Mungkin kita penasaran, mengapa membangun pembiasaan diri dikatakan sebagai jalan mudah untuk mencapai kesuksesan atau membentuk suatu keahlian ?
Sadarkah kita apabila suatu kebiasaan sudah terbentuk, maka itu akan bersifat otomatis kita lakukan. Kebiasaan itu buah hasil dari perilaku yang kita lakukan secara terus menerus, yang awalnya kita lakukan secara sadar, kemudian kita praktikkan lagi, kita ulangi, lagi dan lagi secara berulang-ulang, hingga perilaku itu menjadi pola hidup yang secara otomatis tercipta dengan sendirinya, dengan atau tanpa kita sadari pada akhirnya.
Kita bisa mengendalikan atau mengubah habit. Baik itu habit baik atau buruk. Apabila itu habit baik, mungkin akan sedikit sulit untuk membentuknya diawal, karena kita perlu membuat beberapa penyesuaian diri dengan cara mendorong diri sendiri untuk berbuat sesuatu yang kita pikir sulit pada awalnya. Tapi percayalah, apabila itu sudah biasa kita lakukan, itu akan terprogram otomatis dalam diri kita. Karena sifatnya yang otomatis itu, kita jelas akan merasa tidak nyaman apabila suatu waktu meninggalkan kebiasaan itu.
Misalnya begini, pada awalnya kamu sengaja minum air putih setelah bangun tidur karena kamu tahu itu baik untuk tubuh untuk membuang racun-racun dalam tubuh sebelum kita membuangnya melalui buang air besar/kecil. Besok harinya kamu melakukannya lagi untuk praktik hari ke-dua. Kamu lakukan lagi di hari ke-tiga dan ke-empat. Sampai hari ke-tujuh, ke-delapan, ke-dua minggu, ternyata kamu merasa tubuhmu memang nyaman dengan minum terlebih dahulu sebelum ke kamar mandi, dan kamu lakukan terus secara berulang-ulang hingga menjadi terbiasa. Itu bisa dikatakan telah dalam tahap terbiasa, apabila kamu akan otomatis mencari air minum begitu kamu membuka mata dari tidur. Mungkin sebab tubuhmu merasa memerlukannya, atau kamu memang secara otomatis mencarinya.
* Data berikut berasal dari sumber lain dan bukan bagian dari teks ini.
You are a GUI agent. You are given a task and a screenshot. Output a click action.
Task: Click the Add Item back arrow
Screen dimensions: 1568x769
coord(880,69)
Mungkin kamu juga akan merasa apabila meninggalkan minum sebelum pergi ke kamar mandi, kamu akan merasa tidak nyaman.
Habit tidak memulu tentang kebiasaan yang pada awalnya sengaja kita programkan untuk suatu manfaat, seperti contoh diatas, tapi habit bisa juga suatu hal yang remeh namun kamu memang membentuknya berulang-ulang secara sadar/tidak. Misalnya coba sekali-kali lihat urutan kamu mandi. Dari mulanya kamu berjalan ke dalam kamar mandi, mengunci pintu, membuka pakaian, menghidupkan kran air, sampai urutan kamu menyabuni bagian tubuh, rasakan urutannya. Apakah kamu merasa itu gerakan reflek berurutan yang tidak kamu rencanakan? Bahkan bisa saja kamu sampai tidak sadar kalau kamu sudah melakukan semuanya.